In its final, compromised form, Welles’ second film falls apart in tandem with its family’s fortunes. And yet it has a look, a feeling, a technical bravura and a specificity of performance that keeps you endlessly coming back. Amid the wreckage and reshoots remain many of the greatest passages in American film.

Hoop Dreams

1994 USA

The most emotionally intense experience in cinema: almost three hours (and more than four years) in the company of two teen basketball players from inner-city Illinois. This documentary is remarkable on the subjects of poverty, race, and the wounded maturity of compromise: those small triumphs we seize when the greater ones lie out of reach.
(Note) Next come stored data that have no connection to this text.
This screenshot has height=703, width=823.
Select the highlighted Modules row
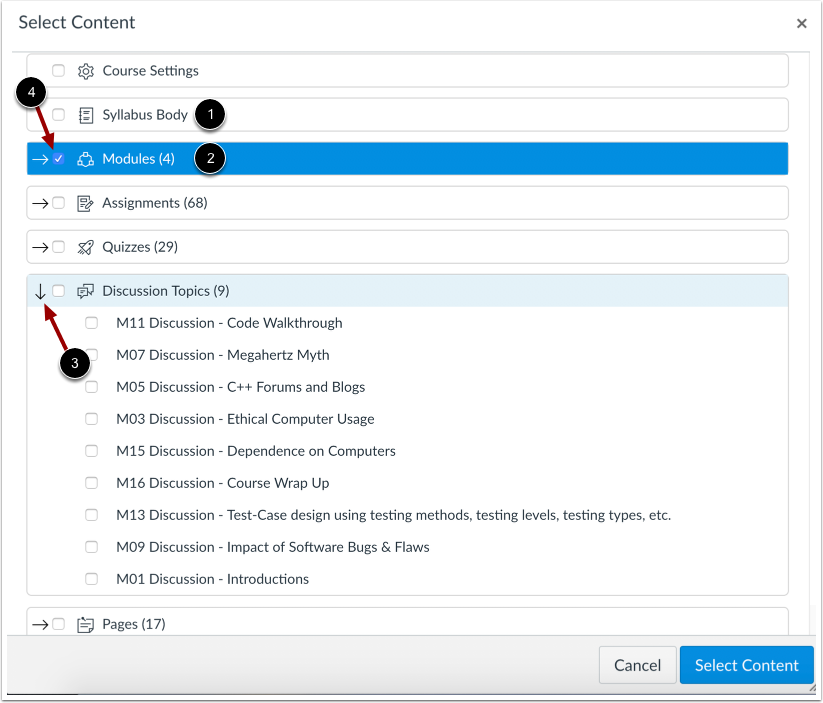(400, 158)
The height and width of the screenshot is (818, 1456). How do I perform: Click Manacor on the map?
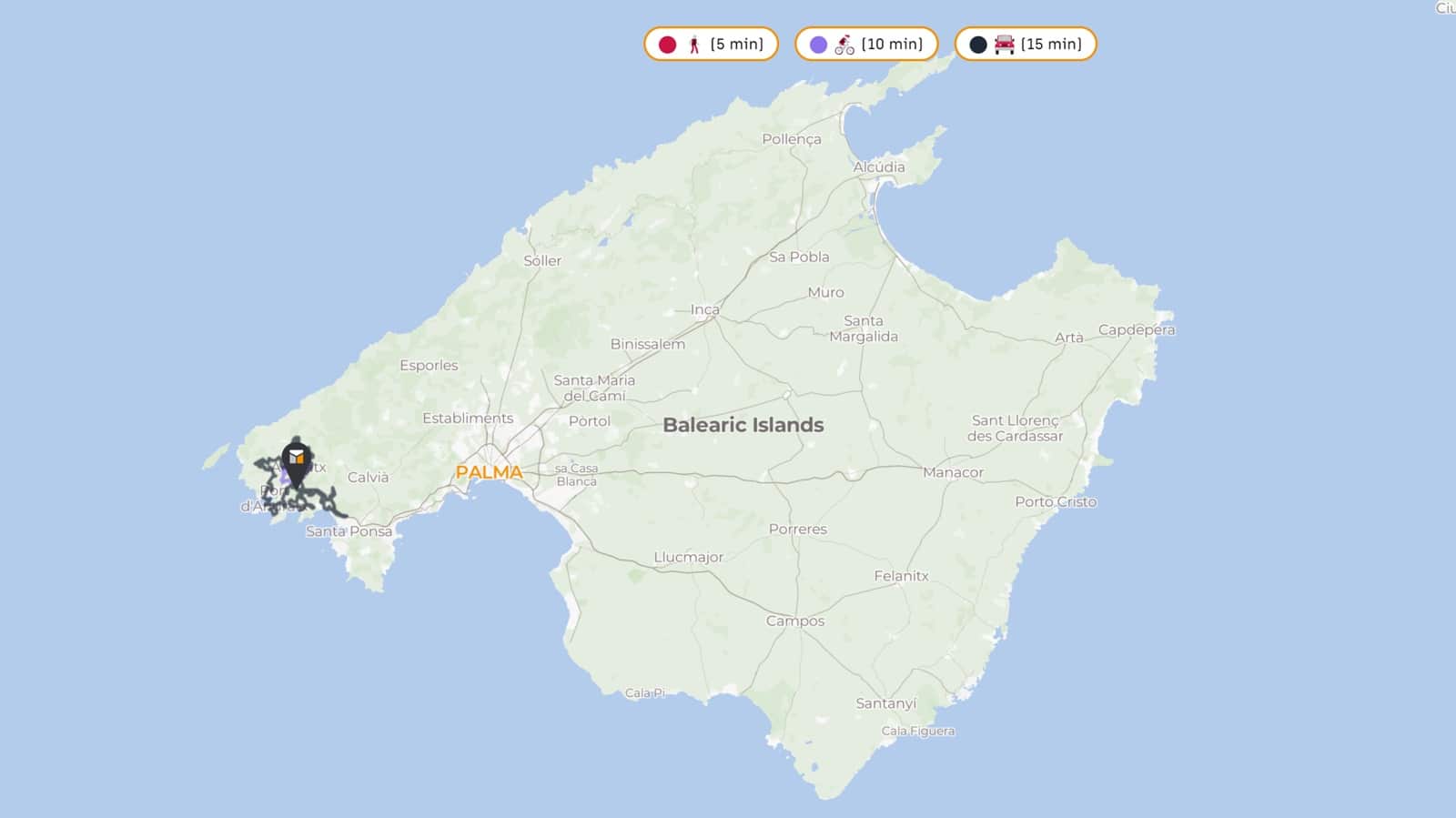tap(953, 472)
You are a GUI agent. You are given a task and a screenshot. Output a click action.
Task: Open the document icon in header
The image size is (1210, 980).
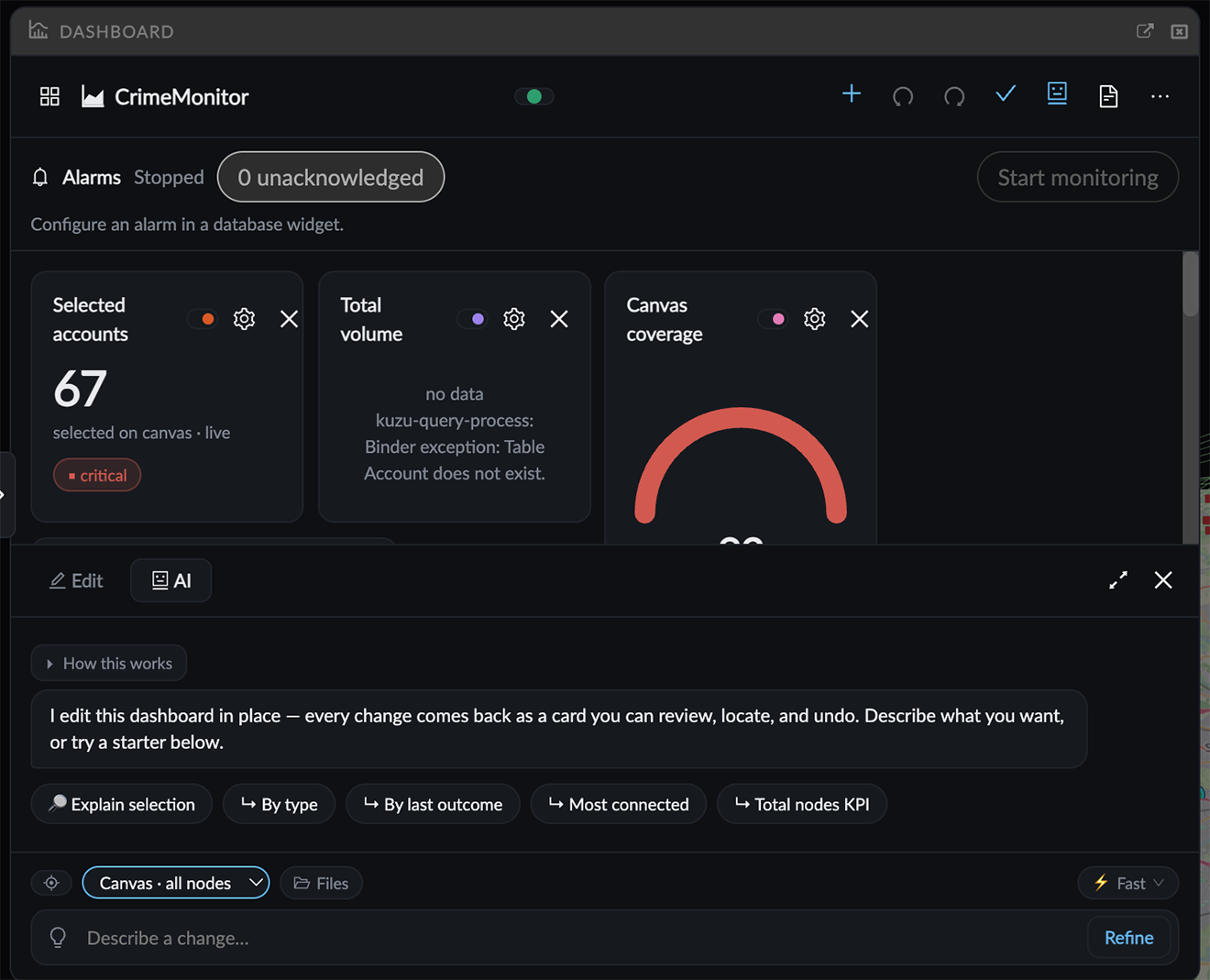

From Curtis Gates’ Shakespearean tragedy of a life to those missed three-pointers and an unspeakably painful scene of father-son anti-bonding (“Ain’t no con game. I’m older now”), it is a miracle of a movie.

The Student Prince in Old Heidelberg

1927 USA

Lubitsch’s late-silent masterpiece: an enrapturing, overwhelming portrait of self-sacrifice; of paradise lost and position found; of young lovers torn from one another by "duty, obligation, tradition". "It must be great to be a prince!" says one kid to another, admiring a portrait of the title figure. On this evidence, not so much, but then isn't life just about enjoying those perfect moments when they come? This movie has more than almost any other.

Amélie

2001 France, Germany

“No. I’m nobody’s little weasel.” A wise, warm and whimsical piece of perfection, set in a beautifully-realised Parisian never-world saturated with mystery and magic, and centred on a performance of uncommon brilliance.

A Tree Grows in Brooklyn

1945 USA

Kazan’s inspired first feature, in which the great actors’ director elicits three of the finest performances on the American screen. It’s decidedly ambivalent Americana, about a bright-eyed tenement kid (Peggy Ann Garner) who idolises her alcoholic pipe dreamer father (James Dunn) – though it’s her rapidly-hardening mother (Dorothy McGuire) holding the family unit together. The sequence in which McGuire’s matriarch goes into labour, flitting between practicality and panic, self-loathing and sentiment, is one for the ages.

Nuovo Cinema Paradiso: Director’s Cut

1988

A hymn to the movies, showing the history of film through the lens of a small Italian cinema. It’s utterly magical and impossibly moving, particularly in Tornatore’s deeper, sadder director’s cut, obsessed with the sacrifices we make for art.

Further remarks

I love movies, and these are the 10 I love beyond all others, whether for reasons personal, prosaic or profound.